**Problem statement**
Extract every line of the items below that contains the word "icon".

--- start of Data supplied ---

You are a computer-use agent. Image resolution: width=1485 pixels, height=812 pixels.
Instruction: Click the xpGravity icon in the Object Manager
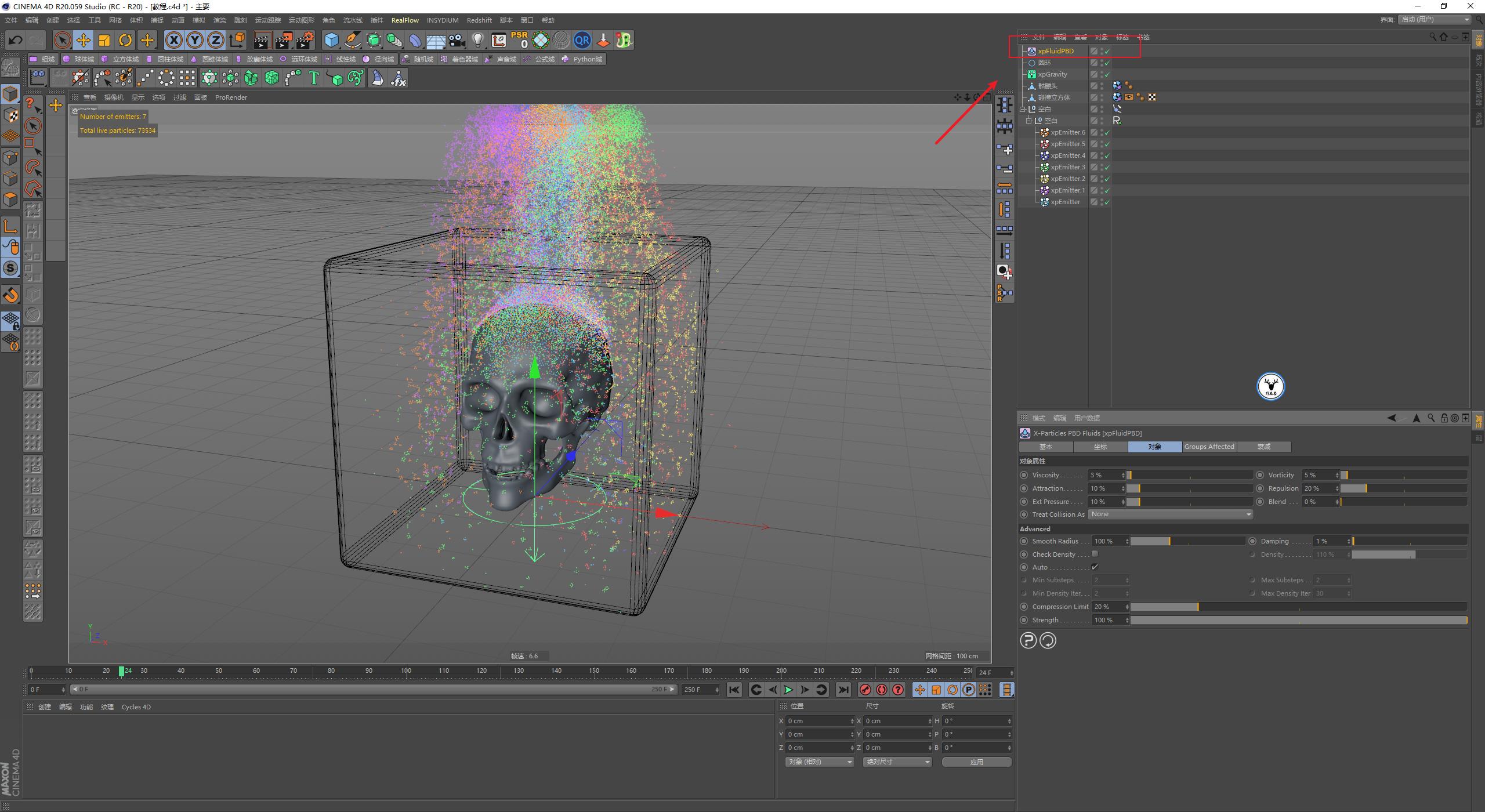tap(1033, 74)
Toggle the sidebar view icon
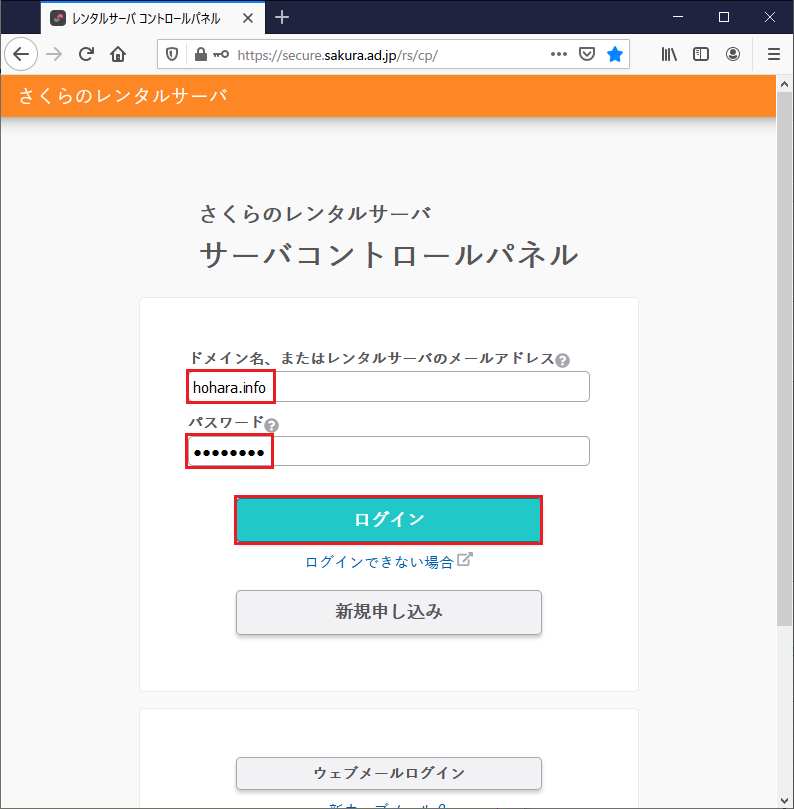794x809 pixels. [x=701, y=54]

--- end of Data supplied ---
--- start of Data supplied ---

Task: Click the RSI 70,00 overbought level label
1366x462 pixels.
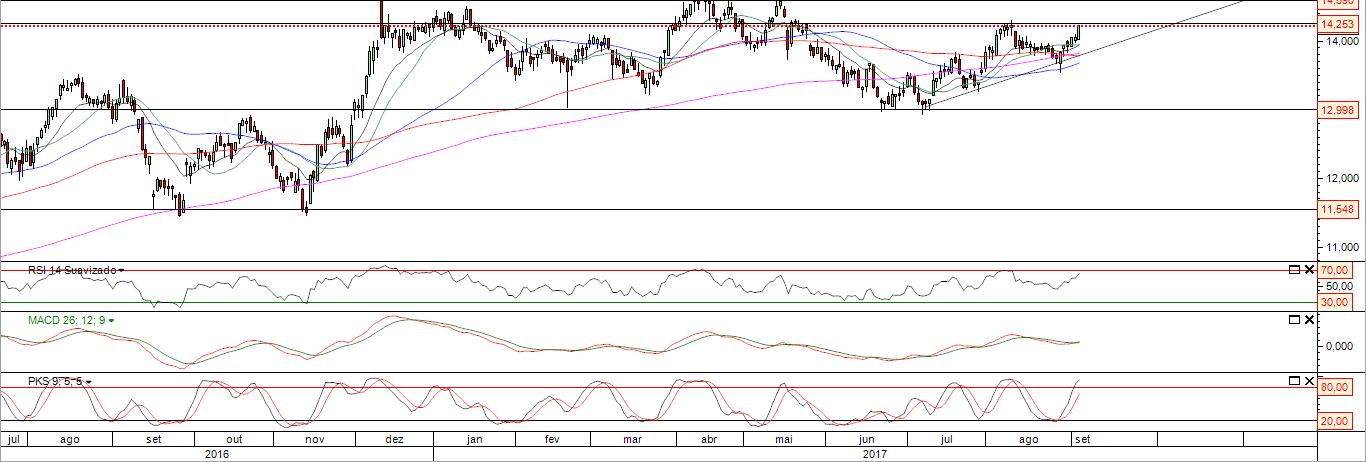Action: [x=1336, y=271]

--- end of Data supplied ---

**Exercise output**
Instruction: Click the xpGravity icon in the Object Manager
Toggle the sidebar view icon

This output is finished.